AMERICAN-STATESMAN ARTS WRITER
Sunday, May 31, 2009

Sometimes life throws you a detour. Sometimes, that detour can delight if it's one you've meant to travel.

Craig Hella Johnson, artistic director of four-time Grammy-nominated Austin choir Conspirare, had planned to celebrate the end of the Long Center's first full arts season this June with a major new work by much-heralded American composer Eric Whitacre. The venture was to be recorded at the Long Center and released by the Harmonia Mundi label.

The ambitious Whitacre project will still happen. (It's scheduled for 2010.) But when the crashing economy stalled fundraising for the expensive venture, Johnson had to come up with a Plan B.

But that Plan B — "Rock My Soul: A Celebration of the African American Spiritual" — is hardly a compromise for Johnson.

"Rock My Soul" will unite on the stage for the first time in its 10 years every one of Conspirare's three choirs: the 105-member symphonic choir, the 65-member Conspirare Children's Choir and the elite 33-member core choir.

Do the math: That will be 203 singers on stage in the Long Center's Dell Hall for the two performances. Along with noted musicians — James Polk on piano, percussionist Thomas Burritt and bass player Michael Stevens — the singers will be joined by Grammy-nominated jazz trumpeter and composer Hannibal Lokumbe.

Lokumbe, a 60-year-old native of Smithville, relocated to Central Texas in 2005 after Hurricane Katrina forced him from his New Orleans home. Though he's performed all over the world with people such as Gil Evans and other jazz greats and had his compositions played by the Chicago Symphony Orchestra, Lokumbe will be playing in Austin for the first time Saturday and June 7.

The program includes two choral works by Lokumbe, "I Will Go to the Lord" and "Ferrari" ("ferrari" is the Swahili word for "rejoice"). Lokumbe also will debut a poem, "The Book of Song," which he'll present in pieces in between song sets during the 90-minute intermissionless concert.

For his part, Johnson, who has long included traditional gospels and spirituals on Conspirare programs, has always wanted to create an entire program that celebrates the historically African American song form.

Johnson admits to giving much thought to how he and his mostly white chorus would find its voice presenting repertoire from a musical tradition originated by black Americans.

"As a classical choir, we've always been about celebrating truly great American music," he says, adding that there's probably not a more seminal American song tradition than gospels and spirituals. "But we are also interpreters of many different kinds of music. And we're not proposing that we're presenting the final interpretation of any music.
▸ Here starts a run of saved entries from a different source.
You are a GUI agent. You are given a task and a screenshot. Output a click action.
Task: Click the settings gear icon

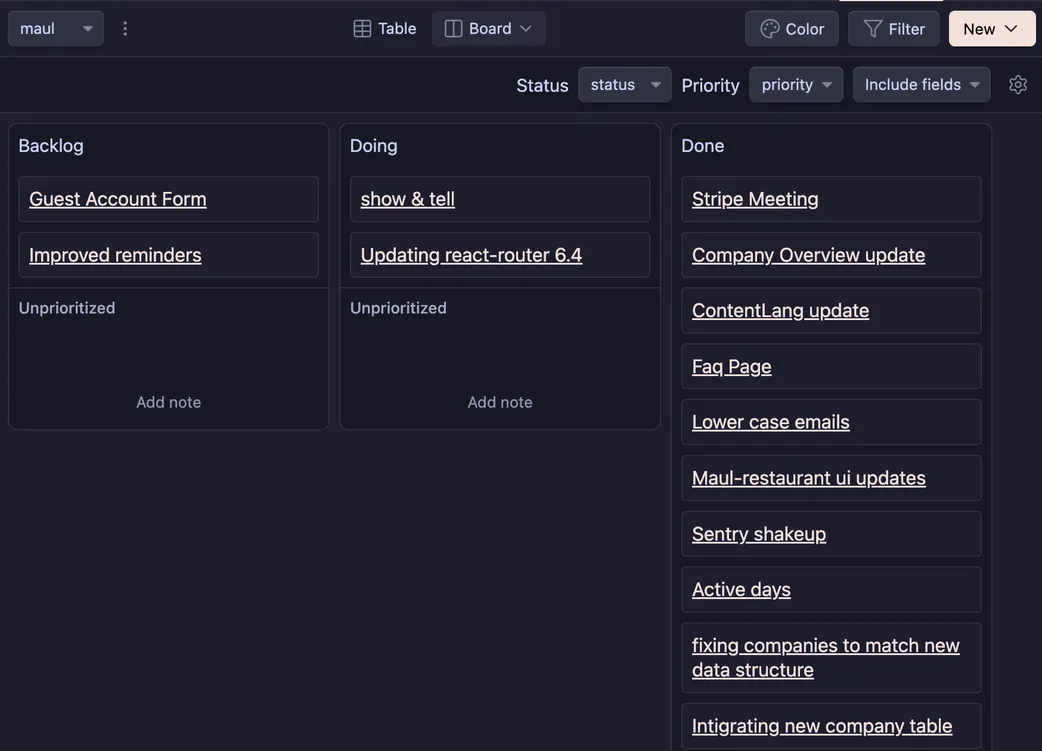point(1018,85)
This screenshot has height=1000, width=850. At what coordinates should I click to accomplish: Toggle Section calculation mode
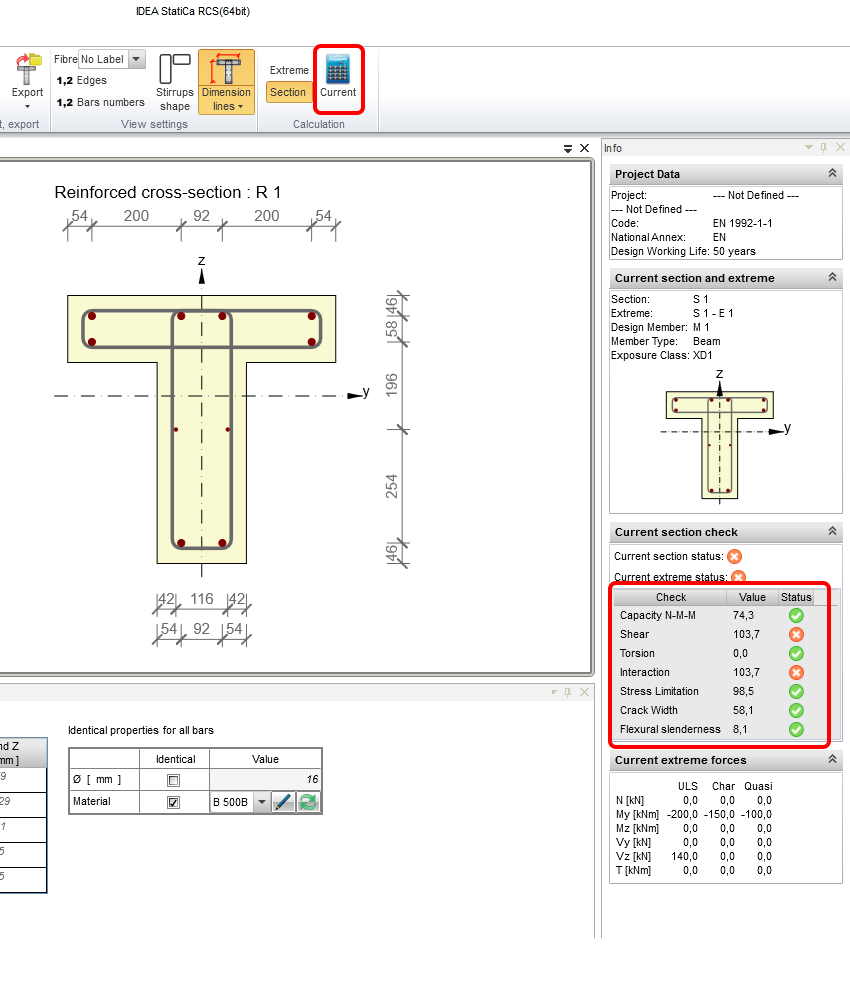point(288,91)
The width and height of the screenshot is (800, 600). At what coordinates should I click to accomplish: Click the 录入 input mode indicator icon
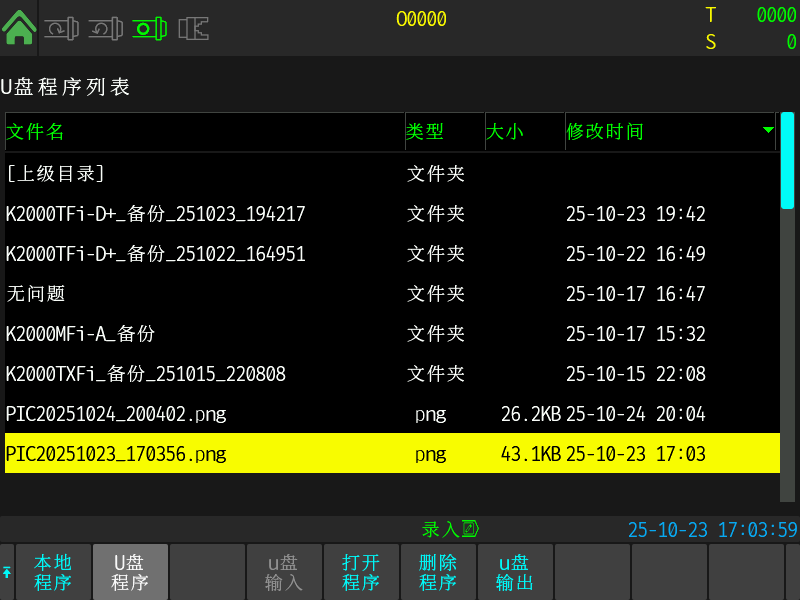(471, 529)
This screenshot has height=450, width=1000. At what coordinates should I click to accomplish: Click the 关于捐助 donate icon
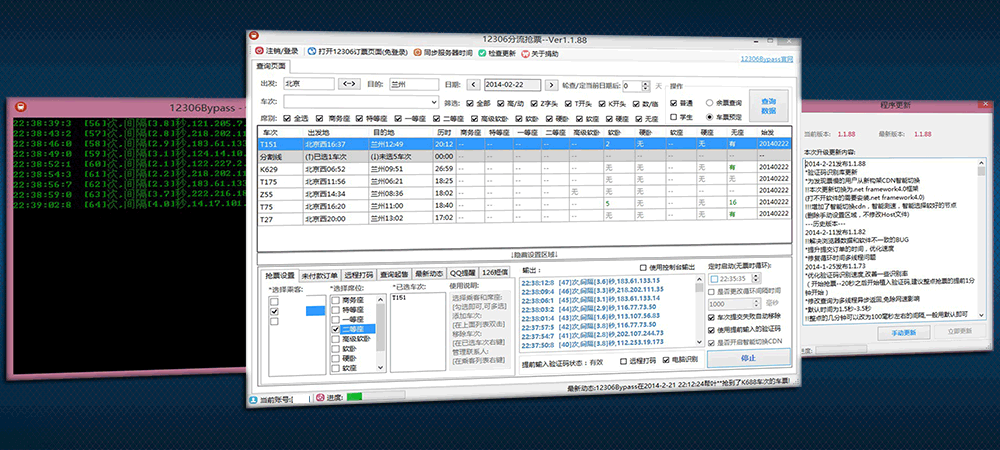[523, 51]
"If we're to traverse the barriers that so often remain silent, we have to often just go in feet first and with open minds and hearts. Music is a language that invites us into the conversation."

For Lokumbe, the collaboration with Conspirare speaks of universal human connections. "It's like (vocal great) Paul Robeson said — in all the folk music of the world, there's one common thread, and to my mind that means that to all human beings of the world, there's one common thread," Lokumbe says. "All great music asks of people who are singing it or playing it that they have respect for it."

As musicians, Johnson said he and the choir were challenged by the gospel repertoire's demands that the singers "be utterly present," he says. "We have to focus on a broad tonal color palette, going from a hum to a whisper to deep cry to shouts of joy. The question for us is: How do we sing from the belly of our being?"

It's been a busy season for Johnson and Conspirare. In addition to its regular concert season, in October the choir recorded a concert at the Long Center that was broadcast nationwide in March on PBS along with the release of a CD and DVD of the show.

In February, Johnson attended the Grammy Awards ceremony for the second time in just three years as Conspirare's CD "Threshold of Night: Music of Tarik O'Regan" was nominated for Best Choral Performance and Best Classical Album. "Threshold" didn't come home with a Grammy, but the honor of seeing the nonprofit choir he founded once again get recognized by the international music industry thrilled and humbled him.

"It was exciting just to be in the same room as all the other (Grammy nominees)," Johnson says.

Then in April, Johnson released his first solo CD, "Thorns on the Rose," a collection of popular and original songs that includes collaborations with singer-songwriter Eliza Gilkyson, among others.

Johnson said that though this concert of gospels and spirituals came a little sooner than he had planned, perhaps, in a serendipitous way, the music's origins are well-pegged to our current more humbling times.

"This (music) is about deep, hard human expression," he says. "It's a human song."

jvanryzin@statesman.com; 445-3699

'Rock My Soul: A Celebration of the African American Spiritual'

When: 8 p.m. Saturday, June 6; 2 p.m. June 7

Where: Long Center, 701 W. Riverside Drive.